Saturne à son tour va perturber la planète qui la
suit, mais d'une manière beaucoup plus spectaculaire. Une centaine
de milliers d'années après l'entrée en résonance, Saturne est suffisamment
proche de la troisième géante pour l'envoyer valdinguer vers l'extérieur.
De cette manière, si Neptune avait été cette troisième planète,
elle aurait gagné sa position externe en dépassant Uranus. Pendant
cinquante millions d'années, les orbites des planètes gazeuses,
hormis celle de Jupiter, seront considérablement déformées, et les
dimensions du Système Solaire vont presque doubler. Uranus et Neptune,
envoyées au beau milieu de la ceinture externe de planétésimaux,
vont y semer la pagaille et les disperser.

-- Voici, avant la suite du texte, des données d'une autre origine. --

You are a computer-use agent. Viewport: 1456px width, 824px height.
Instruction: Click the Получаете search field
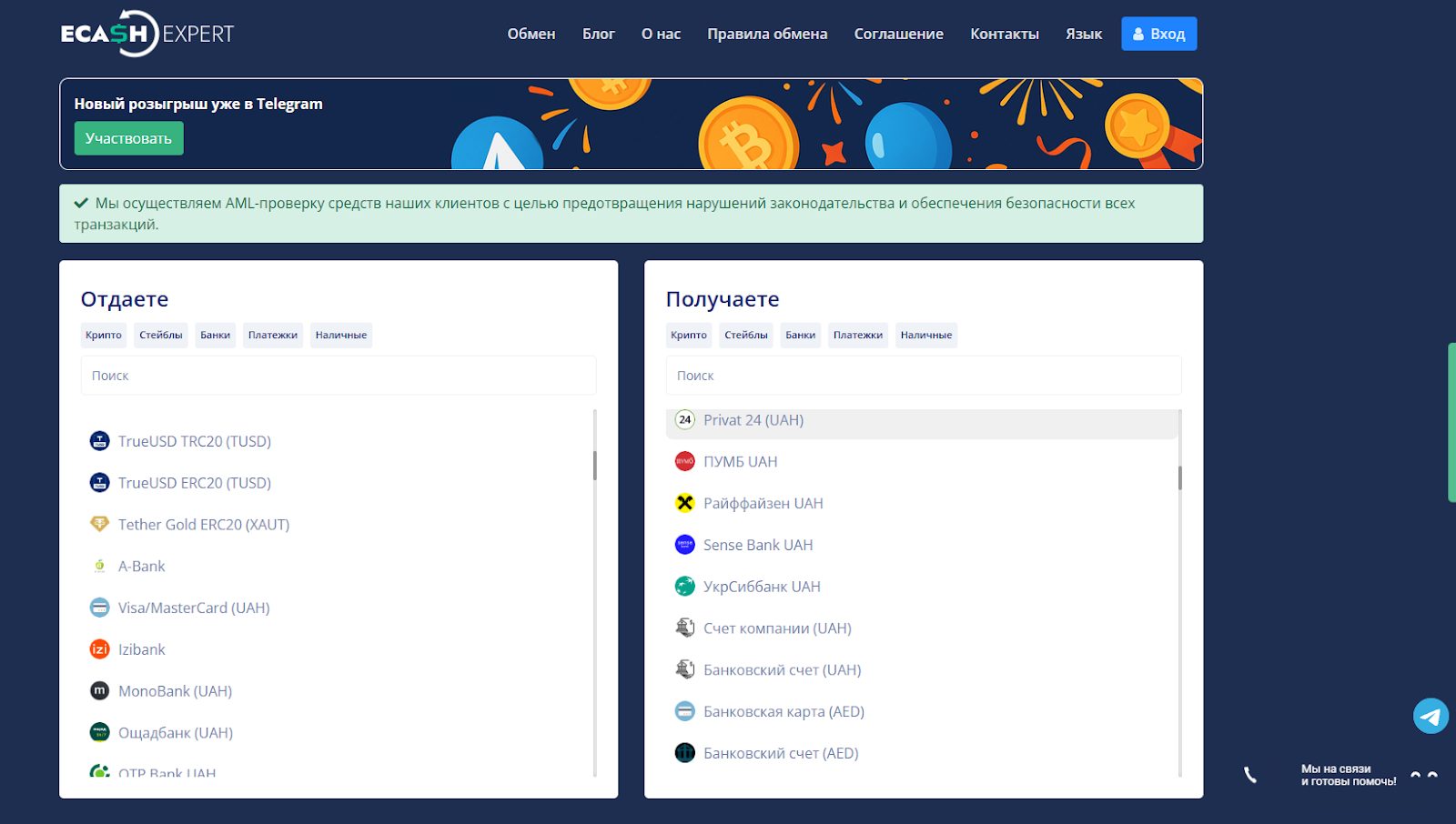pyautogui.click(x=924, y=376)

Bon nombre d'entre eux
seront éjectés vers le Système Solaire intérieur, provoquant un
bombardement massif ; on pense qu'en ce temps-là, il tombait un
objet d'un kilomètre de diamètre tous les vingt ans. Les traces
de ce bombardement tardif sont encore visibles sur les astres qui
ont pu les conserver : ce sont par exemple les mers de la Lune.
En perturbant les planétésimaux qu'elles croisent,
les planètes géantes vont voir leurs orbites se circulariser peu
à peu. Elles conserveront toutefois une excentricité, un aplatissement
assez marqué, témoignage de cette époque chaotique. Et enfin, sept-cent
cinquante millions d'années après l'instant zéro, celui de la sédimentation
des grains de poussière dans un fin disque équatorial, le Système
Solaire prit véritablement le visage qu'on lui connaît à présent,
et pour des milliards d'années encore.